Today’s crochet mandala for the Mandalas for Marinke project is a beautiful blue crochet spoke mandala with a double button center detail. It includes more than half a dozen shades of blue yarn that pop beautifully against one another.
This crochet mandala comes from Cayty Dean, who shares:
“I am a stay at home mom who crochets to stay sane. My family has a history of anxiety and depression, and I’ve found hobbies like exercise and crochet extremely helpful as a part of the process.”
I noticed that Cayty mentioned both anxiety and depression and the help of both exercise and crochet. This reminded me of learning about hyperarousal vs. hypoarousal in a trauma class I took, so that’s what I’ll share today for the depression awareness portion of this post.
Essentially what I learned was that when we are faced with great amounts of stress, we move outside of our comfort zone (or “window of tolerance”) and into a state of either hyperarousal or hyposarousal. Hyperarousal has symptoms that include panic, agitation, irritation, anger and lack of concentration. Hypoarousal has symptoms that include fatigue, lack of affect, numbness, self-esteem attacks. As you may notice, hyperarousal looks a lot like anxiety and hypoarousal looks a lot like depression. Any individual could react to stress with either hyper or hypo arousal … but what I learned in the work I did with my cohort of classmates what I saw was that most people tend greatly towards one or the other. So I’m someone who might occasionally react with hyperarousal and feelings related to anxiety but I’m much more prone to depression and also to hypoarousal.

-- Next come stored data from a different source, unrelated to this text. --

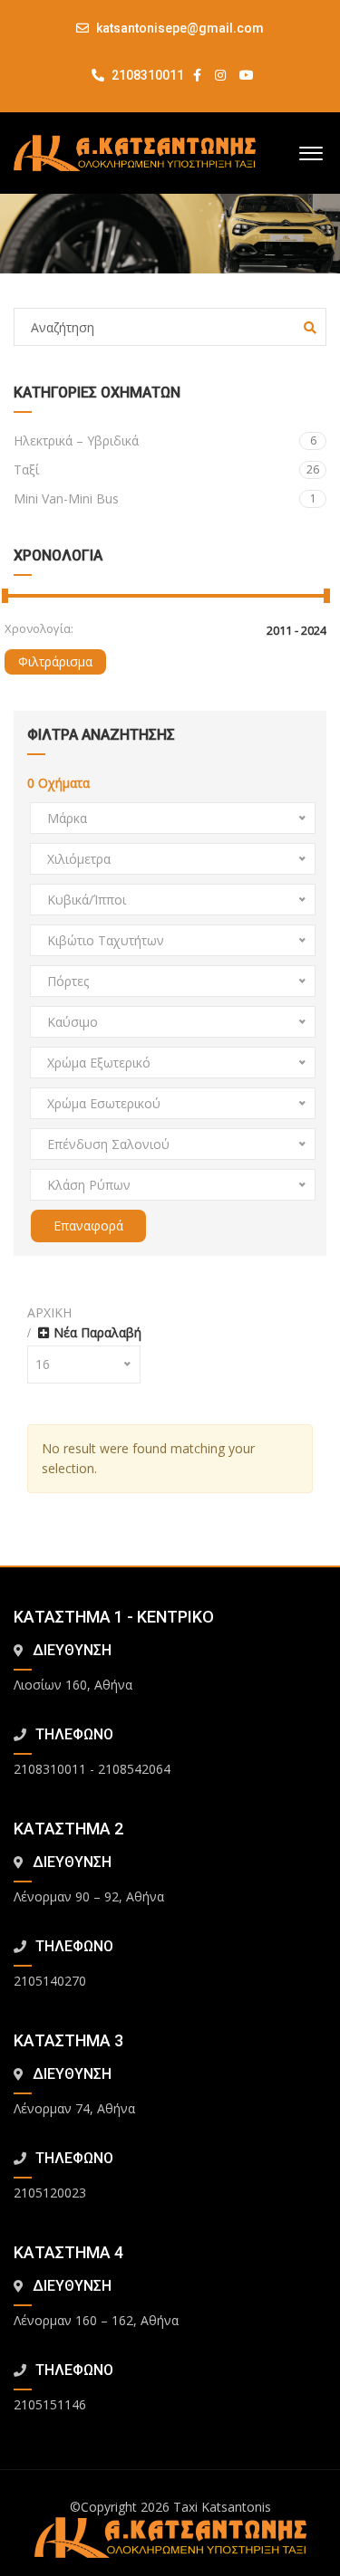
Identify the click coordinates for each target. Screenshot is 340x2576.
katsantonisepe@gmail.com (180, 28)
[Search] (310, 328)
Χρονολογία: (39, 628)
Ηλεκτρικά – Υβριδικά (165, 440)
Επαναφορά (88, 1225)
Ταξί (166, 469)
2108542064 (134, 1768)
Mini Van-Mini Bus (165, 498)
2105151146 (50, 2404)
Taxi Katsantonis (222, 2506)
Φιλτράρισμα (55, 661)
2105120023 (50, 2192)
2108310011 (146, 75)
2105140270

Cayty didn’t say specifically that she uses exercise for anxiety symptoms and crochet for depression symptoms but that’s what came to mind when I read what she wrote, because I know that in the midst of depression exercise might be good for me but it feels essentially impossible since I can already barely move, whereas crochet seems do-able. With anxiety there is a lot of excess energy and exercise helps channel it.

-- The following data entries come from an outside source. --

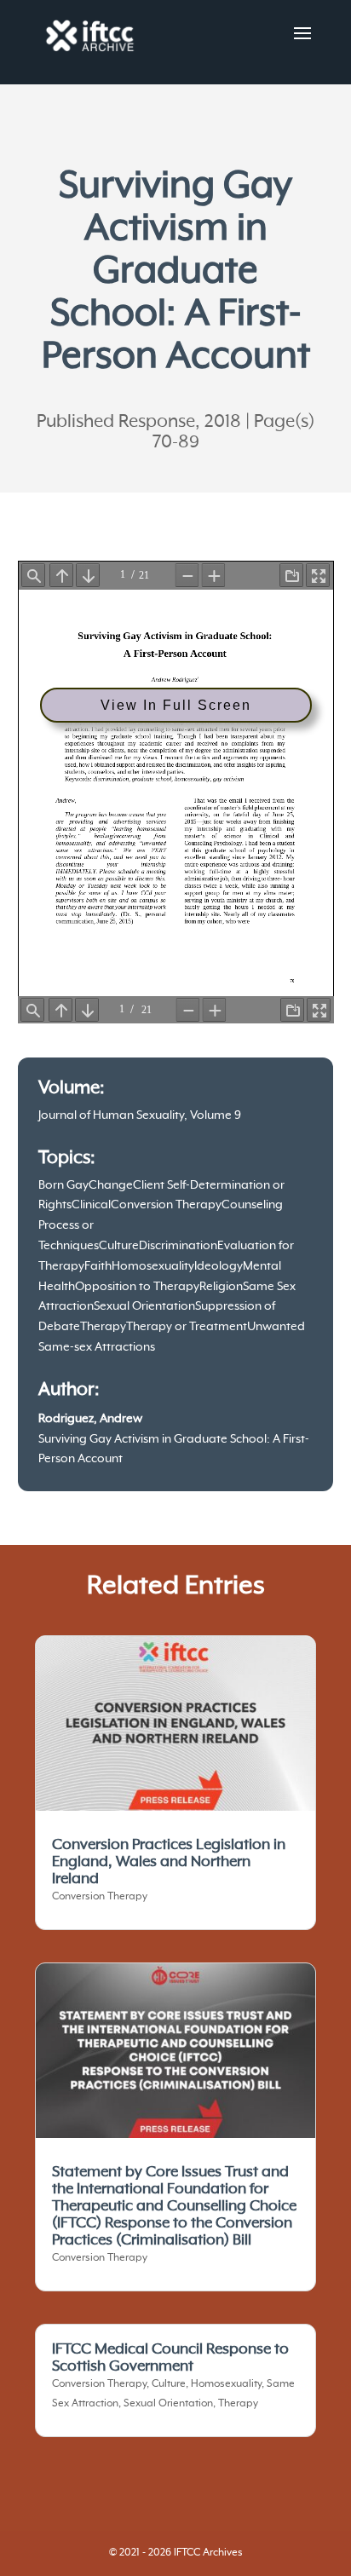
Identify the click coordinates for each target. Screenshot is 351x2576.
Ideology (218, 1266)
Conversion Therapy (166, 1205)
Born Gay (63, 1185)
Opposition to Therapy (137, 1287)
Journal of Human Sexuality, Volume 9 (139, 1115)
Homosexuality (153, 1266)
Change (111, 1185)
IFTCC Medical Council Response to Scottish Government (170, 2358)
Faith (98, 1266)
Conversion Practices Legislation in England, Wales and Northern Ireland (168, 1861)
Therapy (103, 1327)
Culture (119, 1246)
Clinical (91, 1205)
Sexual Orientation (144, 1306)
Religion (221, 1287)
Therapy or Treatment (186, 1327)
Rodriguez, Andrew (90, 1419)
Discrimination (178, 1246)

The most important thing that I learned about this topic was that we have a window of tolerance and when we get out of it we need to find a way to get back into it. The window may be small or large; for people with PTSD it’s often tiny, but it can be expanded over time with practice and self-care and skill building. Regardless of its size, it can be helpful to learn to recognize when you are out of it and what techniques might help you get back into it. I typically go into hypoarousal under stress and I need naps, self-kindness, clearing my schedule, conversations with siblings, puppy snuggles and crochet.